Work instructions »
Retype the material below exactly, from the line containing "You are a computer-use" down to the line containing "(x=780, y=572)", both lines included, with the pictures left out.

Dataset excerpts »
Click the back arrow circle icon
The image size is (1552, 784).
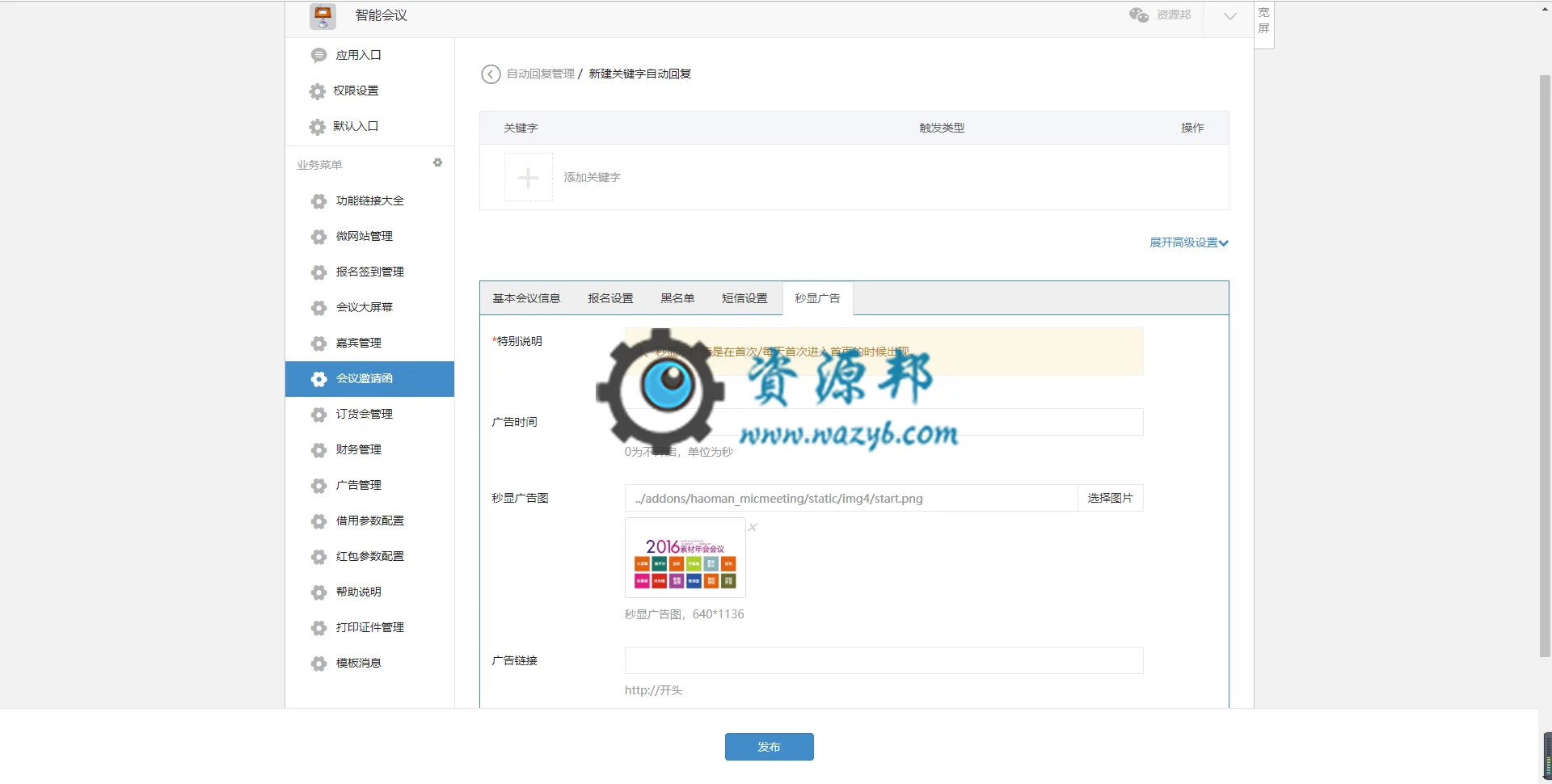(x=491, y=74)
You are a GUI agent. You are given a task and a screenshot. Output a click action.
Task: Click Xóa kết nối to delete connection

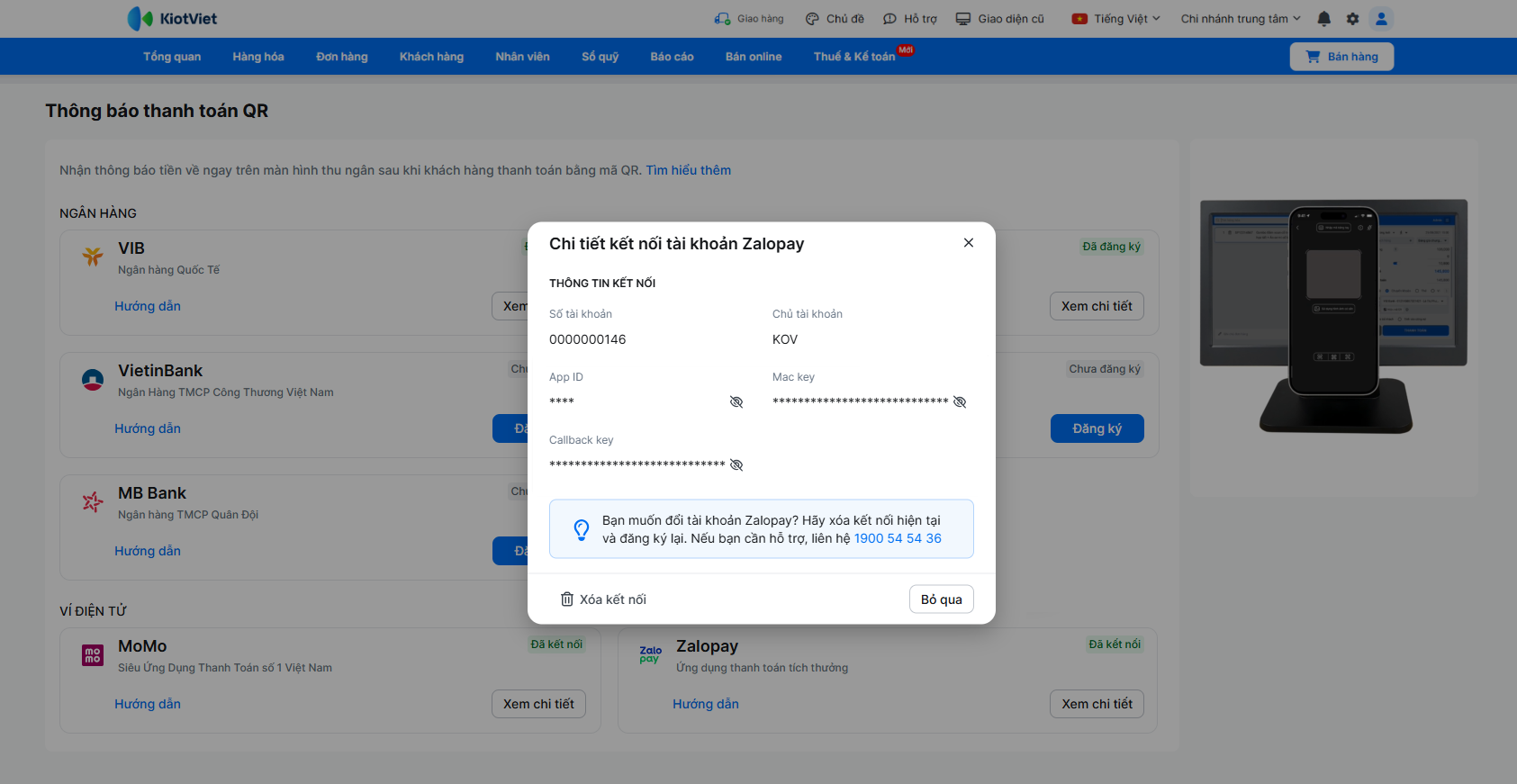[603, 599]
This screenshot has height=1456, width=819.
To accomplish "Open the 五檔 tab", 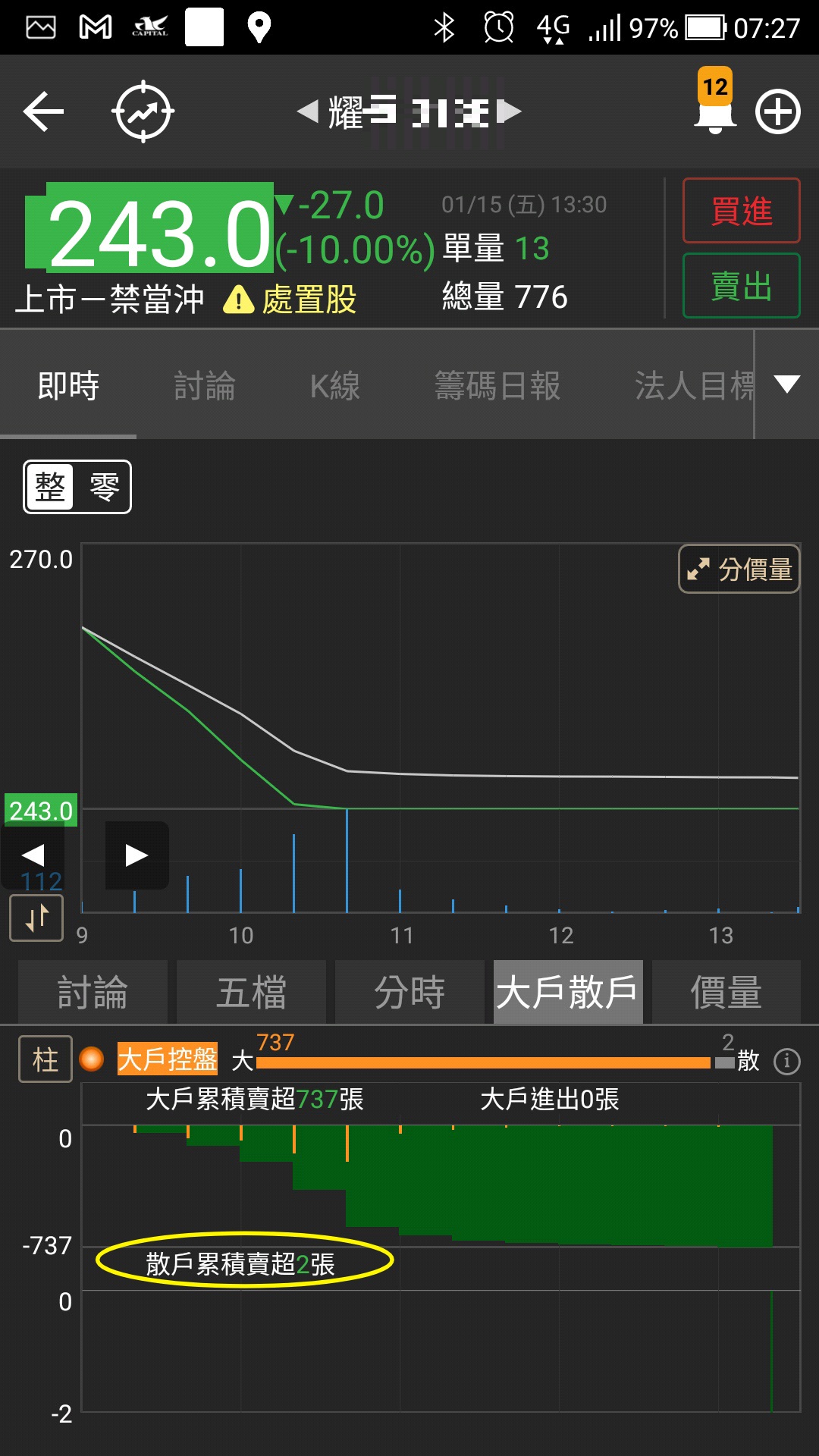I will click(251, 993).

* * *

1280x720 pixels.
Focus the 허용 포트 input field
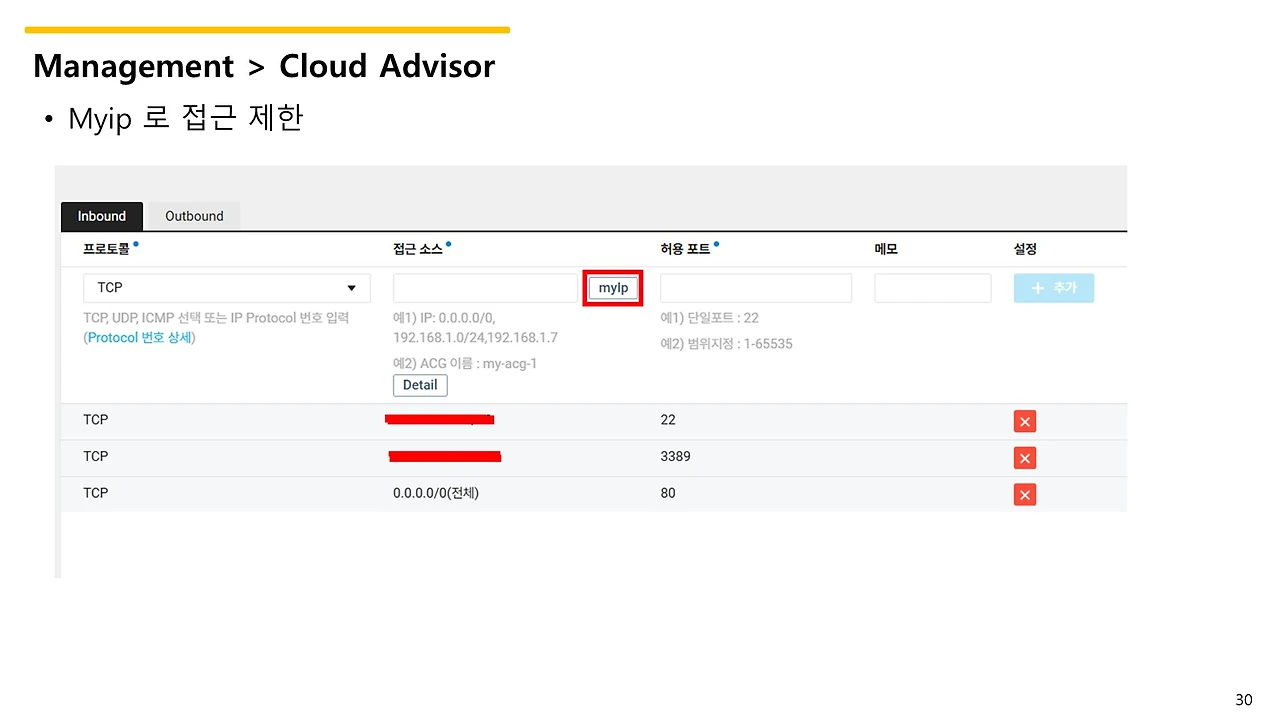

==

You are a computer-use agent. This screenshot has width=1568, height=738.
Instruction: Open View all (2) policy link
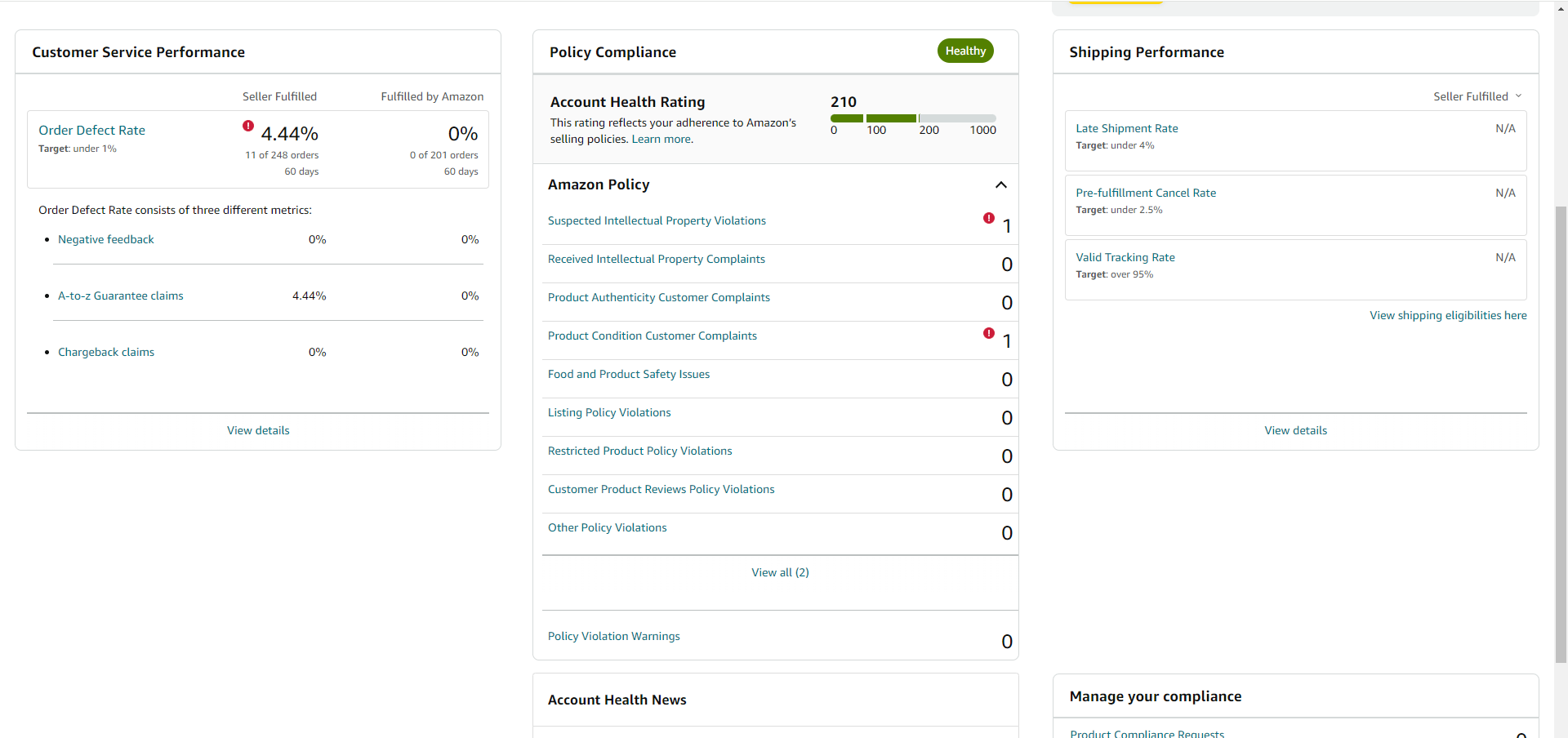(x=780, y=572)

Worked solution »
You are a computer-use agent. This screenshot has width=1568, height=738.
Instruction: Open View all (2) policy link
(x=780, y=572)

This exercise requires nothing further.